Yana was aboard the chopper, as were Johnny, Rick, Pet Chan, and another man
Sean didn't know but whose face seemed familiar. Pet Chan squatted with Yana in the open side door of the aircraft. Both were dressed in diving gear. When Yana spotted Sean, she waved and said something into the mouthpiece attached to her headset. Shortly afterward, the copter hovered close to the water.
Sean looked up at her, trying to meet her eyes. Escaping strands of her black hair whipped in ribbons across her face. More than ever, he wished Yana and he could speak telepathically as easily as he could with the children. She wanted him to board the copter, he thought, and explain what had happened. She also wanted to dive in with him. In as large a gesture as he could make, he shook his sleek gray brown head from side to side three or four times and dived.
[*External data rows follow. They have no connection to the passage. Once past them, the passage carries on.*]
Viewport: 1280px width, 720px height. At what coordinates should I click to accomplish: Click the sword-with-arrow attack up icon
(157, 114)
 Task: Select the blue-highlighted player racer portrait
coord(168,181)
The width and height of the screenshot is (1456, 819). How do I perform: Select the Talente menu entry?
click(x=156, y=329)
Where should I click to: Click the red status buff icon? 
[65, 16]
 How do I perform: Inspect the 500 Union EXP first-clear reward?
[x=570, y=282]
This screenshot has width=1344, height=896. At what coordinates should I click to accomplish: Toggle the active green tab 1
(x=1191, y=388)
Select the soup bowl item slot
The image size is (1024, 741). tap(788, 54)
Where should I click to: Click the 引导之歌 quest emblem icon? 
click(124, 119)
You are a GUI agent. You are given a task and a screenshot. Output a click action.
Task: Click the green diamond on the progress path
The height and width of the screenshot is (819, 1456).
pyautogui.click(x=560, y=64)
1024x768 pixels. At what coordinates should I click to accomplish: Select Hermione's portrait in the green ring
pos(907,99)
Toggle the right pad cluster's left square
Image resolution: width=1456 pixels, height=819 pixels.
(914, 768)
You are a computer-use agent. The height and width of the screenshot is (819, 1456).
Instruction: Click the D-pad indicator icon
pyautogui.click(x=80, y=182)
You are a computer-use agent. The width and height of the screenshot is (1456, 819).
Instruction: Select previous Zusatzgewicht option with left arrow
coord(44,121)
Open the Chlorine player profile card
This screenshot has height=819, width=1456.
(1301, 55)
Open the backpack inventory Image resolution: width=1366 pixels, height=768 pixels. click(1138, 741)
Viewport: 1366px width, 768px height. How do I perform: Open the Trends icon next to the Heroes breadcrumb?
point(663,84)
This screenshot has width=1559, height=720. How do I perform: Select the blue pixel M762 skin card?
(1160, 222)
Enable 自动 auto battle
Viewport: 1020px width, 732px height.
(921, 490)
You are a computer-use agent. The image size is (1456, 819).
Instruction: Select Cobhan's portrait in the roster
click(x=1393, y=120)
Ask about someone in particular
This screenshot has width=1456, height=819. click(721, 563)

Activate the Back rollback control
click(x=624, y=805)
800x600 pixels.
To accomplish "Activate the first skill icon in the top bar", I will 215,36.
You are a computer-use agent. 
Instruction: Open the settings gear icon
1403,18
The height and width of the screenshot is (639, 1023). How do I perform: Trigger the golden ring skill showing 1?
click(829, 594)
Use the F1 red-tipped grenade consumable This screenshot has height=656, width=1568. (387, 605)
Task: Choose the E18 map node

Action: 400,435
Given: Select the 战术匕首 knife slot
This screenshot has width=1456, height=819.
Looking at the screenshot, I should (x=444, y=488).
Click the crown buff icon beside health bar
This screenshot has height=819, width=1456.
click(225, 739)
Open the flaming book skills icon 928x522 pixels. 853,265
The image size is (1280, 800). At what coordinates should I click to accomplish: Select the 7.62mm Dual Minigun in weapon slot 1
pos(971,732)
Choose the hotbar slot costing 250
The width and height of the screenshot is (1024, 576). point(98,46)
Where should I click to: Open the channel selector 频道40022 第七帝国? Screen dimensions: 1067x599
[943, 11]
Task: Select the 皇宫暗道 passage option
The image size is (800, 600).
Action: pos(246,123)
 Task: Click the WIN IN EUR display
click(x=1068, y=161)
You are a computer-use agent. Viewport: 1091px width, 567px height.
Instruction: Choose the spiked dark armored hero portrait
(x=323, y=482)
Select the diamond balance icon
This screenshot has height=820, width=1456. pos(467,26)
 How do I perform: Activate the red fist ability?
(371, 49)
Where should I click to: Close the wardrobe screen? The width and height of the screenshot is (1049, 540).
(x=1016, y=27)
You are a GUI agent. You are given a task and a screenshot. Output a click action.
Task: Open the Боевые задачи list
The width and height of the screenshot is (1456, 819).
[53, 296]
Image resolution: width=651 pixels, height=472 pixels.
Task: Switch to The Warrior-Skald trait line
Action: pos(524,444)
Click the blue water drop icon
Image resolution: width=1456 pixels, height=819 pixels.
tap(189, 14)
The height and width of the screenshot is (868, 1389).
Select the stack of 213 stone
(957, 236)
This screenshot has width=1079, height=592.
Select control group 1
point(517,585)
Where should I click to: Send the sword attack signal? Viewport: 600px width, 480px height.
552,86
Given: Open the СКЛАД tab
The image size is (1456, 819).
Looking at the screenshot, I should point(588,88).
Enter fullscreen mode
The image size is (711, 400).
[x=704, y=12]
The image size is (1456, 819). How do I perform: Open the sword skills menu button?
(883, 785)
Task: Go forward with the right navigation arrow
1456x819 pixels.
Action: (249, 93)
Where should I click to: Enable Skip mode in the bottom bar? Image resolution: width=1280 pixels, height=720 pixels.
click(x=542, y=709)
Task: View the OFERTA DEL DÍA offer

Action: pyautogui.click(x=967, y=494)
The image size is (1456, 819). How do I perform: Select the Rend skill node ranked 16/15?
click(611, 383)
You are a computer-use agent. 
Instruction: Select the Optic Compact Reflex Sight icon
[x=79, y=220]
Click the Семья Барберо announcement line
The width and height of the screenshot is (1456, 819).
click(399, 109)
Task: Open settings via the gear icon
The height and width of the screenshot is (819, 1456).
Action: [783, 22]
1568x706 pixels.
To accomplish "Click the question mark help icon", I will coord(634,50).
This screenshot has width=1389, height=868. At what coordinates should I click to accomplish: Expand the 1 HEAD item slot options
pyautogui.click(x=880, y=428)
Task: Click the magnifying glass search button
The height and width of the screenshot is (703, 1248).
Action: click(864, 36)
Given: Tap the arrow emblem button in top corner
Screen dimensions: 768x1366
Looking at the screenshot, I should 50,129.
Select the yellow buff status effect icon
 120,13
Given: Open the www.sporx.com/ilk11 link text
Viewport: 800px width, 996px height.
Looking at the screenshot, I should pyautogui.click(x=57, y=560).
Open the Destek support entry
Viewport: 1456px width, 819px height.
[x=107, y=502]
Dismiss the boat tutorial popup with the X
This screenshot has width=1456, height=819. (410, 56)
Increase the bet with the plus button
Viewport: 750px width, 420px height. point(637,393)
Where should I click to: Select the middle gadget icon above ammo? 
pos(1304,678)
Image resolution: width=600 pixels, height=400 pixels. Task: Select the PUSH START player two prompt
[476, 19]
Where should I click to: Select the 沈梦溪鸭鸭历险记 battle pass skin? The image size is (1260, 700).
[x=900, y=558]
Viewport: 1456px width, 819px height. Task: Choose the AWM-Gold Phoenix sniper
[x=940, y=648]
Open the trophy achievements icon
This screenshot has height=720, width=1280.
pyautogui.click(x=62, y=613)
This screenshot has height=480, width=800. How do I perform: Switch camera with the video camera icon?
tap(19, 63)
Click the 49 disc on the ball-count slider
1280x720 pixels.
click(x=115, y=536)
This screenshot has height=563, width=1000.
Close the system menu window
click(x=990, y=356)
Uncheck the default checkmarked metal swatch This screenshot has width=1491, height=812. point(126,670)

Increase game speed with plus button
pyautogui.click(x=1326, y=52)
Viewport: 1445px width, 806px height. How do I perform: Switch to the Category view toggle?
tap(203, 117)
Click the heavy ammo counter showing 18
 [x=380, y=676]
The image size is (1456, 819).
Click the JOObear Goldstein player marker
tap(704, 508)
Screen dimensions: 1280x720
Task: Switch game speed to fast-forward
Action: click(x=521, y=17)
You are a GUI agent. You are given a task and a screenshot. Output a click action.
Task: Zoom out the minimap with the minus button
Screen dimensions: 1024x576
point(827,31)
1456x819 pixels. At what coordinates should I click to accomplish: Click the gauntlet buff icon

No need for her and
Pet to risk themselves. Besides, they could obscure evidence of what had happened to the children. He had a better chance of sorting out the situation alone. Water was his natural element-well, one of his natural elements.
His dive was not solo, however. The Honus dived with him. All of them.
We have searched clear to the bottom but there is nothing except rock, they told him. Silt, plants, and animals were already covering most of the rock. Although the water was very murky, he saw no sign of anything from that quarter that might have taken his kids, nor was there anyplace for them to hide. Not that they would be hiding. If they were here, he would know it.
Sean searched in an upwardly spiraling pattern from the black rock to the surface, combing a square mile without a trace of either of the children. He did, however, spot a piece of black bloody flesh. Before he could reach it, it had become breakfast for a large fish.
That would belong to the whale with the maimed dorsal fin the Honus described.